## [Work to do]
Substitute "screen assistant" for every instance of "GUI agent" in the data below, and keep all other text unchanged.
--- Records for this exercise ---
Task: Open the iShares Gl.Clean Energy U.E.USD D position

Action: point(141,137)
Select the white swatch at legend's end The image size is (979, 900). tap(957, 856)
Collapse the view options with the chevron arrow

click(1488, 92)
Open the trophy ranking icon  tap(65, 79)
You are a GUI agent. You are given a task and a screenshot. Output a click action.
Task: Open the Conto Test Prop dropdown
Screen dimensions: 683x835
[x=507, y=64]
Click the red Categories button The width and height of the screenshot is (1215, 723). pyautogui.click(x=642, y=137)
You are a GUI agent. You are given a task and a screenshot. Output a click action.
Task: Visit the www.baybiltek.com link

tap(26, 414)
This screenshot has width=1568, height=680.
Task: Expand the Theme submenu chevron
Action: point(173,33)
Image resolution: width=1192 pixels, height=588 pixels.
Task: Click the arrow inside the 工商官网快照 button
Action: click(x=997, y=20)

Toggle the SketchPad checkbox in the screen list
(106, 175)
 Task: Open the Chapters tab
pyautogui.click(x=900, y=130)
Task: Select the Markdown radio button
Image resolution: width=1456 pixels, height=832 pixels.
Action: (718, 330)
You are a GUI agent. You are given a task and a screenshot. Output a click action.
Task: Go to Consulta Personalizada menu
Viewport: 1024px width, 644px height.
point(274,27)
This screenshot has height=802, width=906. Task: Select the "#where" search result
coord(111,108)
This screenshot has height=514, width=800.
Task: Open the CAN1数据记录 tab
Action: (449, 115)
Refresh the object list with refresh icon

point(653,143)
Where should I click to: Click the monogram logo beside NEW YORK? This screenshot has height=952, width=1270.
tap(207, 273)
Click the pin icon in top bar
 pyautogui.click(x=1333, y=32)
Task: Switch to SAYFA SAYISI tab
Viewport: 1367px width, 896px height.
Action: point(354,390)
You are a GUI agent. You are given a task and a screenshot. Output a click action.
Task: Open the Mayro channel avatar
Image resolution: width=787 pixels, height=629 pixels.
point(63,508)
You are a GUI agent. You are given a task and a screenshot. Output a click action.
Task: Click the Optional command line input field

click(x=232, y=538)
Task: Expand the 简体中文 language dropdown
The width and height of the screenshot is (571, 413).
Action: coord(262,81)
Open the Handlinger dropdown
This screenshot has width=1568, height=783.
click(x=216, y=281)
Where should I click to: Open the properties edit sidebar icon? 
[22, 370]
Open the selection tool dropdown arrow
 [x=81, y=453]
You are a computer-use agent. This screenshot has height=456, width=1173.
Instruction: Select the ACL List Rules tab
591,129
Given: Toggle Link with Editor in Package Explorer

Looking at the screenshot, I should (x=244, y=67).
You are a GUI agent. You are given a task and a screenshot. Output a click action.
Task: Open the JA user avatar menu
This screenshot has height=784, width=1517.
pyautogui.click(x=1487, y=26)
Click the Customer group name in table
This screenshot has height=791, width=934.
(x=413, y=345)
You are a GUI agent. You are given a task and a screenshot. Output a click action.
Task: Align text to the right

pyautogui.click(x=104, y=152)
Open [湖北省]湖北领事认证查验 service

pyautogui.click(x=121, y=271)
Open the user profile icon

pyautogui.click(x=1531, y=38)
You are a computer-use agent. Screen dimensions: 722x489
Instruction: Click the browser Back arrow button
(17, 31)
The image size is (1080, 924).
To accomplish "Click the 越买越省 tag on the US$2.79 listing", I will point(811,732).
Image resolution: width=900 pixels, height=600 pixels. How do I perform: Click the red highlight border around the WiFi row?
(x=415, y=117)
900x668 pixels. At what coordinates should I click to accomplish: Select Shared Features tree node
---
## [The output]
Task: Open the iShares Gl.Clean Energy U.E.USD D position

Action: point(141,137)
Select the white swatch at legend's end The image size is (979, 900). tap(957, 856)
Collapse the view options with the chevron arrow

click(1488, 92)
Open the trophy ranking icon  tap(65, 79)
You are a screen assistant. You are given a task and a screenshot. Output a click action.
Task: Open the Conto Test Prop dropdown
Screen dimensions: 683x835
[x=507, y=64]
Click the red Categories button The width and height of the screenshot is (1215, 723). pyautogui.click(x=642, y=137)
You are a screen assistant. You are given a task and a screenshot. Output a click action.
Task: Visit the www.baybiltek.com link

tap(26, 414)
This screenshot has width=1568, height=680.
Task: Expand the Theme submenu chevron
Action: point(173,33)
Image resolution: width=1192 pixels, height=588 pixels.
Task: Click the arrow inside the 工商官网快照 button
Action: click(x=997, y=20)

Toggle the SketchPad checkbox in the screen list
(106, 175)
 Task: Open the Chapters tab
pyautogui.click(x=900, y=130)
Task: Select the Markdown radio button
Image resolution: width=1456 pixels, height=832 pixels.
Action: (718, 330)
You are a screen assistant. You are given a task and a screenshot. Output a click action.
Task: Go to Consulta Personalizada menu
Viewport: 1024px width, 644px height.
point(274,27)
This screenshot has height=802, width=906. Task: Select the "#where" search result
coord(111,108)
This screenshot has height=514, width=800.
Task: Open the CAN1数据记录 tab
Action: (449, 115)
Refresh the object list with refresh icon

point(653,143)
Where should I click to: Click the monogram logo beside NEW YORK? This screenshot has height=952, width=1270.
tap(207, 273)
Click the pin icon in top bar
 pyautogui.click(x=1333, y=32)
Task: Switch to SAYFA SAYISI tab
Viewport: 1367px width, 896px height.
Action: point(354,390)
You are a screen assistant. You are given a task and a screenshot. Output a click action.
Task: Open the Mayro channel avatar
Image resolution: width=787 pixels, height=629 pixels.
point(63,508)
You are a screen assistant. You are given a task and a screenshot. Output a click action.
Task: Click the Optional command line input field

click(x=232, y=538)
Task: Expand the 简体中文 language dropdown
The width and height of the screenshot is (571, 413).
Action: coord(262,81)
Open the Handlinger dropdown
This screenshot has width=1568, height=783.
click(x=216, y=281)
Where should I click to: Open the properties edit sidebar icon? 
[22, 370]
Open the selection tool dropdown arrow
 [x=81, y=453]
You are a computer-use agent. This screenshot has height=456, width=1173.
Instruction: Select the ACL List Rules tab
591,129
Given: Toggle Link with Editor in Package Explorer

Looking at the screenshot, I should (x=244, y=67).
You are a screen assistant. You are given a task and a screenshot. Output a click action.
Task: Open the JA user avatar menu
This screenshot has height=784, width=1517.
pyautogui.click(x=1487, y=26)
Click the Customer group name in table
This screenshot has height=791, width=934.
(x=413, y=345)
You are a screen assistant. You are given a task and a screenshot. Output a click action.
Task: Align text to the right

pyautogui.click(x=104, y=152)
Open [湖北省]湖北领事认证查验 service

pyautogui.click(x=121, y=271)
Open the user profile icon

pyautogui.click(x=1531, y=38)
You are a computer-use agent. Screen dimensions: 722x489
Instruction: Click the browser Back arrow button
(17, 31)
The image size is (1080, 924).
To accomplish "Click the 越买越省 tag on the US$2.79 listing", I will point(811,732).
Image resolution: width=900 pixels, height=600 pixels. How do I perform: Click the red highlight border around the WiFi row?
(x=415, y=117)
900x668 pixels. At what coordinates should I click to accomplish: Select Shared Features tree node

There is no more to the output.